Start of Document segment

Of course all it really suggests is that random error is a bigger influence than bias on an individual skull basis, but the thing about random errors is they cancel out when you have lots of them. That’s why it’s called random error. Once the random errors have cancelled out, the remaining difference is the bias.

Lewis’s paper responds to various other claims that Gould never made, such as the suggestion that Morton intentionally used different ratios of males to females to skew his results. In reality, Gould only claimed that the unequal representation of males and females had the effect of skewing the results, not that Morton some how did this by design.

This is followed with the assertion that as a result of Gould, “Morton is now viewed as a canonical example of scientific misconduct.” A claim that seems odd, given how Gould was concerned only with unconscious bias and went out of his way to emphasise how he didn’t consider Morton to be guilty of any intentional misconduct. Indeed, anyone who comes aware from reading Mismeasure with the impression that Morton was a fraud has not only misunderstood the relevant chapter but has somehow failed to pick up on the book’s core theme.

At this point you might be starting to think this paper is less of a rebuttal and more of a hatchet job, and, well. . . yes. If at any point you find yourself spending your summer days locked away in the basement of an Ivy League university, literally measuring skulls to prove that a 19th-century white supremacist was right all along by refuting an argument that nobody is making, then something has gone horribly wrong in your academic career.

Though for the sake of fairness I should point out that Lewis and his co-authors do manage to land a couple of valid, if nit-picky, criticisms. At one point Gould speculated that the increase in the number of skulls in the Peruvian subgroup from 23% of the total American group to 50% was responsible for a decline in the mean American skull size in between earlier and later publications. Lewis counters this conjecture by noting that for this particular calculation Morton weighted the subgroups equally, so that a change in their relative proportion could not be responsible for the decreasing mean.

Additionally Gould remarks at one point that if you remove the subgroups with a sample size of three or less from the American skulls used in Morton’s first book, not only does the difference between the races narrow considerably, you actually end up with an average American skull size one cubic inch larger than the average Caucasian skull size reported in Morton’s final catalogue. Lewis correctly points out in his critique that this is no longer true once you include all the American skulls in Morton’s final catalogue rather than just the ones used in his first book.

But neither of these minor corrections undermine Gould’s central thesis: that bias was responsible for Morton including or excluding certain subgroups in a manner that led to the results he was expecting and that his original seed-based measurements of the skulls were similarly influenced by this bias. Not a single criticism in this paper calls into question Gould’s argument.

Still, regardless of the shortcomings of this specific paper, it is worth considering the possibility that there is something to its central accusation: that Gould himself was highly motivated to find that Morton was wrong, to find equality where it did not exist. And to this I say, yes. Of course he was.

Not only would Gould not deny this, in this very book he pointed out an example of how a bad xerox combined with his own expectation that his recalculation of the Caucasian mean would be significantly lower than Morton’s, led to an error in the original paper that this section of the book is based on.

This humble acknowledgement of his own bias makes clear just how absurd is a claim by Russell Warne in his Quillette article that,

“Gould was very much like the Marxist or postmodernist who believes that invisible power structures control every aspect of life — but who must somehow show that the postmodernist is special in her ability to escape the influence of these structures just long enough to see and resist them, thanks to their extraordinary intellectual courage and perspicacity.”

End of Document segment

* **Short task 1**: Rewrite the paragraph of the passage beginning "Though for the sake of fairness" in a shorter form, keeping its main facts.

Start of Data provided

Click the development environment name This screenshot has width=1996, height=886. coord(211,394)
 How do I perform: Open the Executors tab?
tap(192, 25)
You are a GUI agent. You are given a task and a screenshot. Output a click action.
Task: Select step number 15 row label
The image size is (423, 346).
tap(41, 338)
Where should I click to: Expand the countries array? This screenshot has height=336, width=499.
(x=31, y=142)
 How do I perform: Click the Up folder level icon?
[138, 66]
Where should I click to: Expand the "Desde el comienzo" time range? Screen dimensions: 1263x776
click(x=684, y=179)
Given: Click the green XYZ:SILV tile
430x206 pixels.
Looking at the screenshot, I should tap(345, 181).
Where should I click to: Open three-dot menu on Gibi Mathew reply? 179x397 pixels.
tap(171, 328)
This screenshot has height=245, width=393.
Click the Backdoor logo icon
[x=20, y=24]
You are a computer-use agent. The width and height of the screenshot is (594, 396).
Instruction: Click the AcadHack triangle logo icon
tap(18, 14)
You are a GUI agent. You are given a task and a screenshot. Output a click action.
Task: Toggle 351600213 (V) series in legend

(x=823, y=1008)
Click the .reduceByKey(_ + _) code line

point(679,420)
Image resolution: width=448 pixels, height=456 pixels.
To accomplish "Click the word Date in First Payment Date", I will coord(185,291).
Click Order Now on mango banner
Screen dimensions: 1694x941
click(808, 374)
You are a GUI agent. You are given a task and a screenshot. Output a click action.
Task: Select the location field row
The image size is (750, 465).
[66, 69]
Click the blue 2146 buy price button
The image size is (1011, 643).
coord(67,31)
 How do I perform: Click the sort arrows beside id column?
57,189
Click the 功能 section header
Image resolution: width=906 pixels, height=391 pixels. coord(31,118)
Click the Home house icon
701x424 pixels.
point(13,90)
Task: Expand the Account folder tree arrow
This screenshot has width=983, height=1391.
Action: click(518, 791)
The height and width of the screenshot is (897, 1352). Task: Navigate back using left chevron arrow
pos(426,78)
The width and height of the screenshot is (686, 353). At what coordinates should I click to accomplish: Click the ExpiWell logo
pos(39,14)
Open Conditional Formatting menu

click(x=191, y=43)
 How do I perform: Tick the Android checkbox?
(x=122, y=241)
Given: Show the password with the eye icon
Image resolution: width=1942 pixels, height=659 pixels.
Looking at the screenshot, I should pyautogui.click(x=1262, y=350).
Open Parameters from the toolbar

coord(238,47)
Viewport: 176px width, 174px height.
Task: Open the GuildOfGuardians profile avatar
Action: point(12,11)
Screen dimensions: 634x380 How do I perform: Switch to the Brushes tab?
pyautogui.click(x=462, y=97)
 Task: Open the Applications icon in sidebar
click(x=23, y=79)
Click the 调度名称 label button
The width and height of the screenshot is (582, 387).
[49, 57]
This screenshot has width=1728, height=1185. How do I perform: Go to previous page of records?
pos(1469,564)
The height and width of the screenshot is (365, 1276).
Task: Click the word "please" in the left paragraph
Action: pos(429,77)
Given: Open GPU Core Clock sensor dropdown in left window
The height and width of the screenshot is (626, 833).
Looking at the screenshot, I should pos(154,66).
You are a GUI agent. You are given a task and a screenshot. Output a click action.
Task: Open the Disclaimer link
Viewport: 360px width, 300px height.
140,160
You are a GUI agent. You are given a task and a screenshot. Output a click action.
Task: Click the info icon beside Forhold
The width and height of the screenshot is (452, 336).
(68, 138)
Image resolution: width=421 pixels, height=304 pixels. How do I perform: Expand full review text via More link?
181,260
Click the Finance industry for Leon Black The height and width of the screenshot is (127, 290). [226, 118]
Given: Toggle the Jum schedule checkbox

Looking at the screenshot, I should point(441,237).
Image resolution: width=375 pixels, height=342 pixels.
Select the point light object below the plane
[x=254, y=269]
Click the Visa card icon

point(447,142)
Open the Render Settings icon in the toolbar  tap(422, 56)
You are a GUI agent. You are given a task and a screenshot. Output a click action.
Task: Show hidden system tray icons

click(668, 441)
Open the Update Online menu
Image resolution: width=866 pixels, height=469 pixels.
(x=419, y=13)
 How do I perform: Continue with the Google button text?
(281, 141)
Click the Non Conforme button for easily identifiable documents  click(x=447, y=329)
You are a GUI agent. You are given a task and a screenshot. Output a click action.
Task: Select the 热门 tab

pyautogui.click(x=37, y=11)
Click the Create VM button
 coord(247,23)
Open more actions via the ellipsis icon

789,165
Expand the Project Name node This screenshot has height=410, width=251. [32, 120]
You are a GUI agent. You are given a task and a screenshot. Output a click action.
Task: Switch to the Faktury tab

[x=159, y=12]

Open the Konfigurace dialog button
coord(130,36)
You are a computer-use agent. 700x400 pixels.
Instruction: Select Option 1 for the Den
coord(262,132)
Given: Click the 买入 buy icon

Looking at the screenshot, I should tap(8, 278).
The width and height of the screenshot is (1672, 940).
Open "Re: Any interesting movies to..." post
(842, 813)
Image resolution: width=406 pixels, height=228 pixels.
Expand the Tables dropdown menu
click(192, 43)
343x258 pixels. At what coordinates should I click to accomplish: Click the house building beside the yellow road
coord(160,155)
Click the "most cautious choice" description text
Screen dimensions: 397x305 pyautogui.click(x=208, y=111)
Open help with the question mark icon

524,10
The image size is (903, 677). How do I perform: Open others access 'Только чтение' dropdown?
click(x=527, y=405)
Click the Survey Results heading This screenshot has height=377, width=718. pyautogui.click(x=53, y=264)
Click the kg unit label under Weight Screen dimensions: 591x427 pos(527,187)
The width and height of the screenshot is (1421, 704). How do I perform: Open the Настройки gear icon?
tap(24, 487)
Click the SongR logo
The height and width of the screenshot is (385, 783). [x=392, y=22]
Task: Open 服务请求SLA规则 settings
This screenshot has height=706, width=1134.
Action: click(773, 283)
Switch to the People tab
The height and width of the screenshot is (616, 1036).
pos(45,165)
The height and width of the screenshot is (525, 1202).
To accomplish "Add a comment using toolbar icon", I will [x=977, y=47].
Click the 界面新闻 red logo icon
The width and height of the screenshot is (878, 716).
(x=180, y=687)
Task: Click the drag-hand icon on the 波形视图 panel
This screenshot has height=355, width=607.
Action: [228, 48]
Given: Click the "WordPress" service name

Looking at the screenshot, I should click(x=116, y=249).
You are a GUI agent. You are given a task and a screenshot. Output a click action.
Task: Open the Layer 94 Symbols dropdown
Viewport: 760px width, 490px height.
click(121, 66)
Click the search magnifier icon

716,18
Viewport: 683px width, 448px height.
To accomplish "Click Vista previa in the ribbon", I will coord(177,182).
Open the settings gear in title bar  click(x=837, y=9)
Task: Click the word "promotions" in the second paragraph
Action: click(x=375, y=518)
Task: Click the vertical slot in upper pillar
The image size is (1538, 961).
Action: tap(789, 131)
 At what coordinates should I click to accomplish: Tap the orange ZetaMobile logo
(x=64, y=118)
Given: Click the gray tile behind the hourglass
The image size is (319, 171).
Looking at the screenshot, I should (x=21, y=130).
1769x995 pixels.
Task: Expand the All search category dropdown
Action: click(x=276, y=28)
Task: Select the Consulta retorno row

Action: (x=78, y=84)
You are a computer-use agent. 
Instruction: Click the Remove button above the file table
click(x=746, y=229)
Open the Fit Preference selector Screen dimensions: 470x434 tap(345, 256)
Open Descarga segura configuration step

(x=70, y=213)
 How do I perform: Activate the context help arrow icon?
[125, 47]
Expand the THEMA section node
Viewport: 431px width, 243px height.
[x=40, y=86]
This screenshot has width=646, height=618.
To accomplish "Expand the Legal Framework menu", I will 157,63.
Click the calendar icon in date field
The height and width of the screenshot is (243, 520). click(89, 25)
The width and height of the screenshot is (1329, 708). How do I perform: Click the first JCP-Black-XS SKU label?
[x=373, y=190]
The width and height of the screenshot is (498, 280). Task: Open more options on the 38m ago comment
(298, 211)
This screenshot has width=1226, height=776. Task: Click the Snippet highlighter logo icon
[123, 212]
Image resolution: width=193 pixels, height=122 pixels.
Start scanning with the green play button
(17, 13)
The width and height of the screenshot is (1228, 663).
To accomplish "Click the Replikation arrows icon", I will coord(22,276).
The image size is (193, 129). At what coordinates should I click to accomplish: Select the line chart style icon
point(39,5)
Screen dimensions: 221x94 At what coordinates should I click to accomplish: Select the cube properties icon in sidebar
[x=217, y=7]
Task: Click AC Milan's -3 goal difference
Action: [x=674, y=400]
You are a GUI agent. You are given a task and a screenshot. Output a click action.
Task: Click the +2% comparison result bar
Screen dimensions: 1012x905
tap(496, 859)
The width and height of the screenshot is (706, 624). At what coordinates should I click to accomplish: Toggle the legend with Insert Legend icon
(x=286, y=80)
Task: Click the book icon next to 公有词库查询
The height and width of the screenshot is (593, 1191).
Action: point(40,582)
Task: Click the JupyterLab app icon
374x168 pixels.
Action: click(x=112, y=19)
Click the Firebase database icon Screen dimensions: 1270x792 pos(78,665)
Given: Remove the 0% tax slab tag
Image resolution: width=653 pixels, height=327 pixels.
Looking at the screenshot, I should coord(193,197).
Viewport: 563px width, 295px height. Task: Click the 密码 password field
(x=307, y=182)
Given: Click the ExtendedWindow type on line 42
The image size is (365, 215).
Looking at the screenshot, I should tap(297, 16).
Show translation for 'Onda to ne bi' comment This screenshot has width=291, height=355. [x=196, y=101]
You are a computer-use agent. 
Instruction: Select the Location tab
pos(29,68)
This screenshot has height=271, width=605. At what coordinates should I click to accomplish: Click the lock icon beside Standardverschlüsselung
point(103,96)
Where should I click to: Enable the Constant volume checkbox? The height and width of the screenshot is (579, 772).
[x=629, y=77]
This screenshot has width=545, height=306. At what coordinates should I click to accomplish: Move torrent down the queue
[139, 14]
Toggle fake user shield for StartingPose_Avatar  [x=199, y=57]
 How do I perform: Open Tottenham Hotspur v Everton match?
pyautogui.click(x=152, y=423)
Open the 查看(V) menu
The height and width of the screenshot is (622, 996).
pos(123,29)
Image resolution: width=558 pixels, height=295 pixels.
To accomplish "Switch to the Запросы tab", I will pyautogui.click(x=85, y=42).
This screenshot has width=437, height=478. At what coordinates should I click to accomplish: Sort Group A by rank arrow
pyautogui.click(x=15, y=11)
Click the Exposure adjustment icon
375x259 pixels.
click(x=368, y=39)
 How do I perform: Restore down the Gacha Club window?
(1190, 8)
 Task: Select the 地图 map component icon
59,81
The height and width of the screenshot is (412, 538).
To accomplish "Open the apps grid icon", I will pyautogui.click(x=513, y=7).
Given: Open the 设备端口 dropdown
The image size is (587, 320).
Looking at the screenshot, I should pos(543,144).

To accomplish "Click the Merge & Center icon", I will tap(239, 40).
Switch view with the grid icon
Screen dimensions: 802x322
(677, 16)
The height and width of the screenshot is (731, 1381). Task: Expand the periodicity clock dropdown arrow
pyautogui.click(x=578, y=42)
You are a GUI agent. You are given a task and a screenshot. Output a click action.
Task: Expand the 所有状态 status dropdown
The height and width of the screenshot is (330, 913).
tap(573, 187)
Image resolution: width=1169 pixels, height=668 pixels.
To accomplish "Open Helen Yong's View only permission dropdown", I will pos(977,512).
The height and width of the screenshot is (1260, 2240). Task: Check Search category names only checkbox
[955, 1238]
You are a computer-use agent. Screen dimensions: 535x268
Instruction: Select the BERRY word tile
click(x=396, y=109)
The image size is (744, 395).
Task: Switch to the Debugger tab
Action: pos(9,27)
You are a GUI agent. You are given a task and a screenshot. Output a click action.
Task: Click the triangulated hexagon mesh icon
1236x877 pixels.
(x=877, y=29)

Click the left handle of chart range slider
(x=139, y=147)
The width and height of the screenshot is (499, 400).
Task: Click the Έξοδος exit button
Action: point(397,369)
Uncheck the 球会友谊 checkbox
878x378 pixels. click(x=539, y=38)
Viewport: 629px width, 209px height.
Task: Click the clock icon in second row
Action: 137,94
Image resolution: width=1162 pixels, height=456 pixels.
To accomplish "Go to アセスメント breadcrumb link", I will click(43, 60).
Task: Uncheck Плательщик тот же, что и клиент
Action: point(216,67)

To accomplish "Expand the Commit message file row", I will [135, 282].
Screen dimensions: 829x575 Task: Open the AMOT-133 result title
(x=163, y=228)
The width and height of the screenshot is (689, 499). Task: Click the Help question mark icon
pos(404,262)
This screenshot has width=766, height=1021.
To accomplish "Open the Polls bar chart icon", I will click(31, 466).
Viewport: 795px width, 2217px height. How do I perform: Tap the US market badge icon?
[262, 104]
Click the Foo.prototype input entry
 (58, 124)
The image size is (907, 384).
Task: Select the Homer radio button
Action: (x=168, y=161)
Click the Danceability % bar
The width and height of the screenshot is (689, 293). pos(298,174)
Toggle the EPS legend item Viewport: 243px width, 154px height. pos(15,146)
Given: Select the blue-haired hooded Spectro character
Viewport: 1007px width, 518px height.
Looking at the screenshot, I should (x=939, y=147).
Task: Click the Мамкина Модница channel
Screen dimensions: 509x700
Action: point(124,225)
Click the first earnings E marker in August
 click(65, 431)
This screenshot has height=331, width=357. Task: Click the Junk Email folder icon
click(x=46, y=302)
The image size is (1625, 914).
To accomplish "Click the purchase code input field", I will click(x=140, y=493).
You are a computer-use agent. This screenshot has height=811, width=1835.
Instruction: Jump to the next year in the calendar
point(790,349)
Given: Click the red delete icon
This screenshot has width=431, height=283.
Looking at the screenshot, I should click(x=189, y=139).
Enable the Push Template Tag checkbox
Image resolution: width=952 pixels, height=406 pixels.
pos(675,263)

End of Data provided

* **Short task 2**: Report each line of the rows that contains the string "house", copying every such line in full. Case counts.

* **Written solution 1**: Lewis and his co-authors make a couple of valid but nit-picky criticisms. Gould had speculated that the Peruvian subgroup's growth from 23% to 50% of the American group explained a drop in the mean American skull size between Morton's earlier and later publications. Lewis replies that Morton weighted the subgroups equally in this calculation, so a change in their proportions could not have lowered the mean.

* **Written solution 2**:
Click the Home house icon
343x258 pixels. At what coordinates should I click to accomplish: Click the house building beside the yellow road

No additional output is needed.